Nunja... eine witzige Idee ist das mit der elektrisch angetriebenen Lichtmaschine ja schon - sinnvoll nicht 

Bernhard Götz


----------



## Solaris (2 September 2008)

Der Querschnitt der Leitung zum Anhänger und deren Absicherung würde eine normale Ladung wie bei dem Fahrzeug-Akku unmöglich machen. Der Ladestrom wird normalerweise nicht geregelt sondern nur die Ladeschlußspannung des Akkus. Bei den meisten PKW's sind keine Sicherungen zwischen Lichtmaschine und Akku vorhanden, das Verbindungskabel hat oft 6mm² oder mehr. Zur Anhängersteckdose liegt höchstens 2,5mm². Der Strom zum Anhänger-Akku müßte also geregelt werden, dieser Aufwand ist nicht zu vernachlässigen.

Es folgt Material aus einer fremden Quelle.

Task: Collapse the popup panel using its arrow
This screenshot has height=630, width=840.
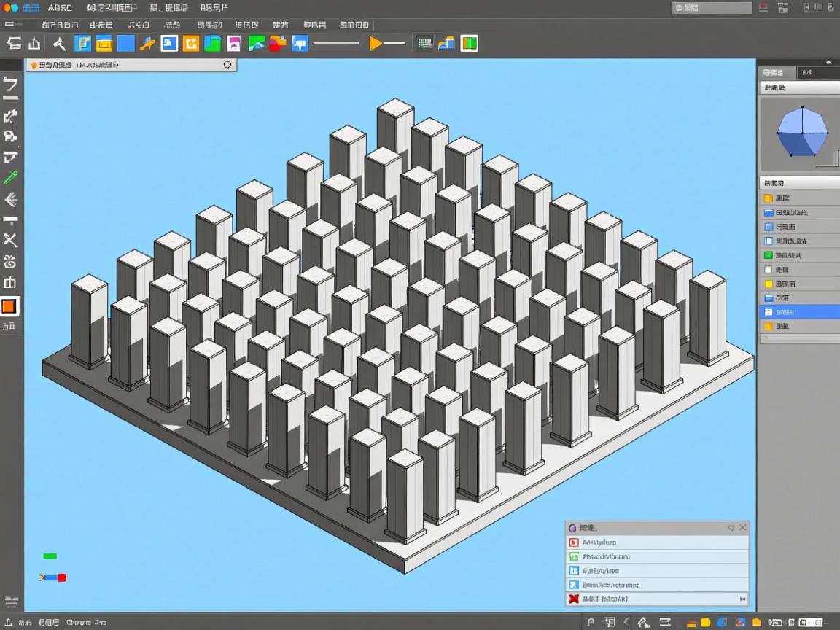Action: pyautogui.click(x=730, y=527)
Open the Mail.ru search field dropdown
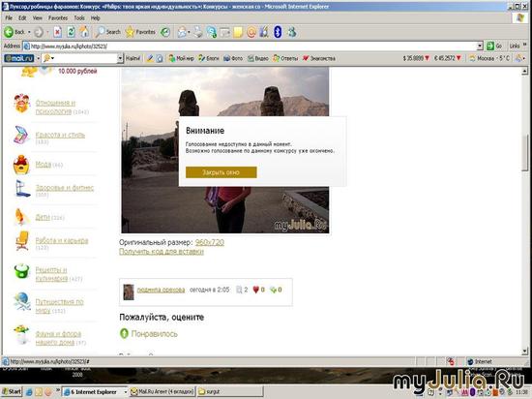Viewport: 532px width, 399px height. [120, 58]
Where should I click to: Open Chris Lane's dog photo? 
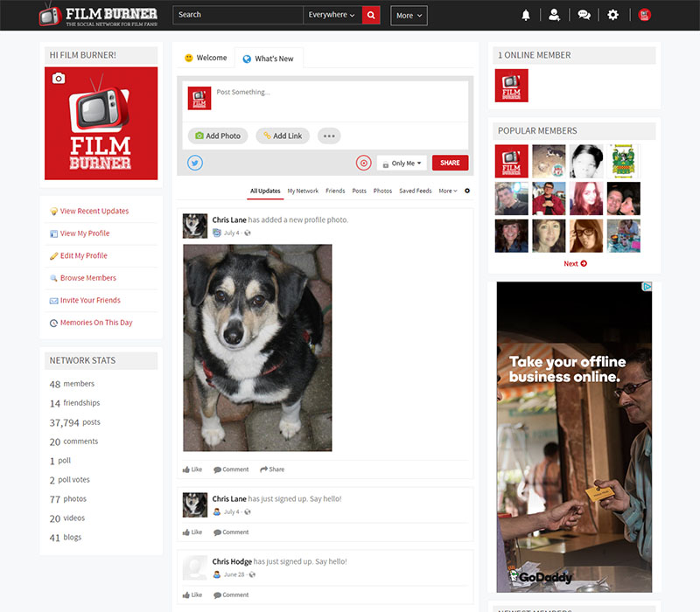[x=257, y=347]
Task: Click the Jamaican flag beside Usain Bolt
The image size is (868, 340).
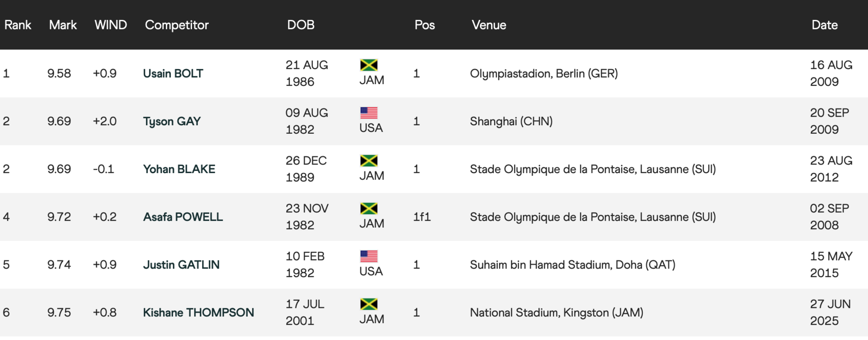Action: [369, 65]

Eine vorbereitende Ladung mit einem vernünftigen Ladegerät ist daher einfacher und sicherer. 

Für unterwegs bietet sich doch ein kleines Notstromaggregat an, die haben meist sogar noch einen 12V-Ausgang, damit könnte man auch einen Akku nachladen und man hat gleichzeitig 230V~ zur Verfügung. Mittlerweile gibts diese Aggregate schon asiatisch preiswert. Wenn man 230V~ immer zur Verfügung hat dann ist wohl ein gutes Ladegerät die preiswerteste Alternative.


----------



## DELTALOGIC Support (2 September 2008)

Hallo,


Solaris schrieb:


> Zur Anhängersteckdose liegt höchstens 2,5mm². Der Strom zum Anhänger-Akku müßte also geregelt werden



der Strom wird durch den zu hohen Leitungswiderstand, den Innenwiderstand der Akkus und der Spannung geregelt. Wenn da tatsächlich nur 2,5² verlegt sind, klappt das Laden nicht - zu wenig Ladestrom. Wahrscheinlich würde die Sicherung fliegen. Hier hilft also keine Stromregelung (das macht beim Bleiakku die Ladespannung und der Innenwiderstand des Akkus), sondern eine potentere Verkabelung.

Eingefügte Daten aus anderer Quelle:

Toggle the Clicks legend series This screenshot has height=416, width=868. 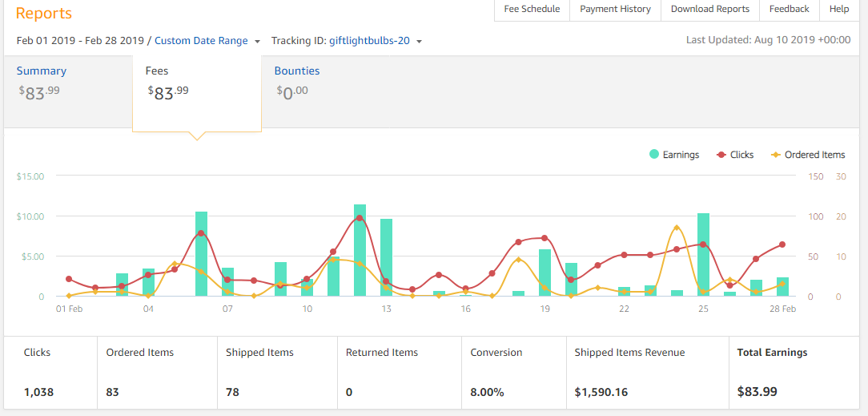point(735,155)
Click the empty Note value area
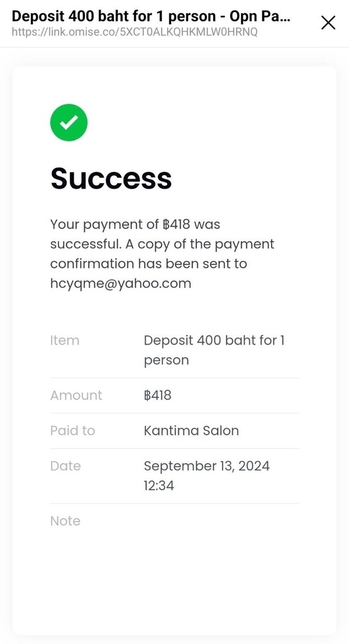The image size is (349, 644). [221, 521]
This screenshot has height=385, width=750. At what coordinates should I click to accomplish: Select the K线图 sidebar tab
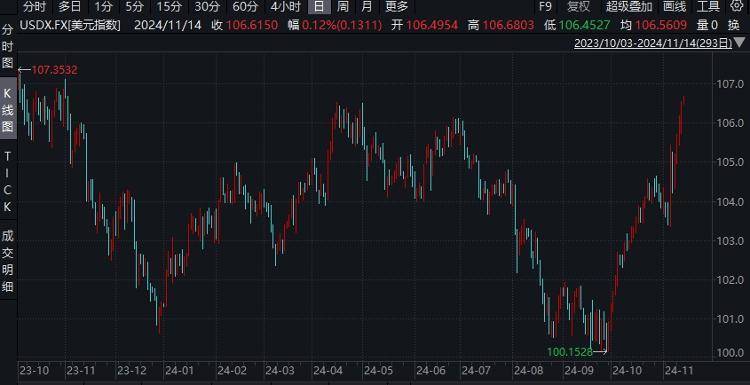pyautogui.click(x=8, y=110)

Übrigens werden bei Wohnwagen die Akkus durchaus über diese Leitung geladen. Ich hab aber keine Ahnung, wie gut oder schlecht das in der Praxis funktioniert. Ich hab aber schön öfter bei Bekannten erlebt, dass der Starterakku vom Kühlschrank leer gesaugt wurde.

Bernhard Götz


----------



## argv_user (2 September 2008)

Um die Entladung der Starterbatterie zu verhindern gibt es Trennrelais.

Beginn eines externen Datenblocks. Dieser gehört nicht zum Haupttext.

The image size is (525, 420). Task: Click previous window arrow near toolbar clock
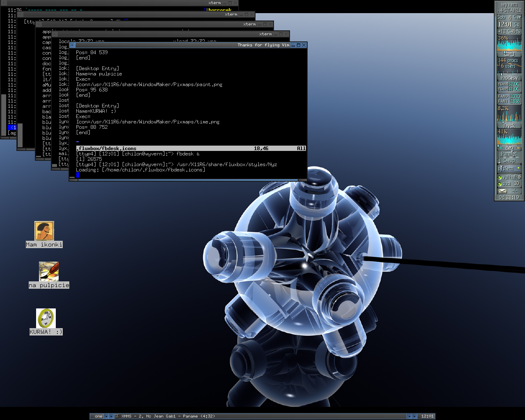(409, 416)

Die wenigsten Ladegeräte haben mehr Querschnitt als 2,5 qmm
als Batterieleitung. 10A Ladestrom sollten da kein Problem darstellen.


Für den Musikbetrieb im Anhänger würde ich einfach die Verbindung
zum KFZ trennen (Stecker raus) und den Anhänger samt Batterie mit
einem eigenen Ladegerät versorgen. Eventuell braucht dann die Entnahmeseite noch ein 50Hz-Filter, damit die Musik nicht brummt.

Die Lösung mit LIMA und E-Motor funktioniert bestimmt auch, allerdings
produziert die Mechanik Lärm und braucht Platz....


----------



## Ralle (2 September 2008)

Während der Fahrt könnte ja ein Propeller den 500W-Motor antreiben, das sorgt für eine absolut zuverlässige Entkopplung.


----------



## vollmi (2 September 2008)

DELTALOGIC Support schrieb:


> Übrigens werden bei Wohnwagen die Akkus durchaus über diese Leitung geladen. Ich hab aber keine Ahnung, wie gut oder schlecht das in der Praxis funktioniert. Ich hab aber schön öfter bei Bekannten erlebt, dass der Starterakku vom Kühlschrank leer gesaugt wurde.



Das geht sehr gut. Nur wird da noch ein Laderegler im Anhänger verwendet der den Strom der über die Anhängerdose geht begrenzt und so die Batterie läd. Und da zieht sich im Normalfall auch nur der Kühlschrank etwas Strom.

Und ein 10 A Ladegerät ausm Baumarkt reicht völlig um die Batterie wärend des HiFi genusses geladen zu halten. Einzelne Spitzen federt die Batterie ab aber den Grundstrom kann das Ladegerät gut liefern. Wenn der Freund nicht gerade an eine Teilnahme an einem DB Drag über mehrere Stunden denkt


----------



## DELTALOGIC Support (2 September 2008)

Hallo,


vollmi schrieb:


> Und ein 10 A Ladegerät ausm Baumarkt reicht völlig um die Batterie wärend des HiFi genusses geladen zu halten.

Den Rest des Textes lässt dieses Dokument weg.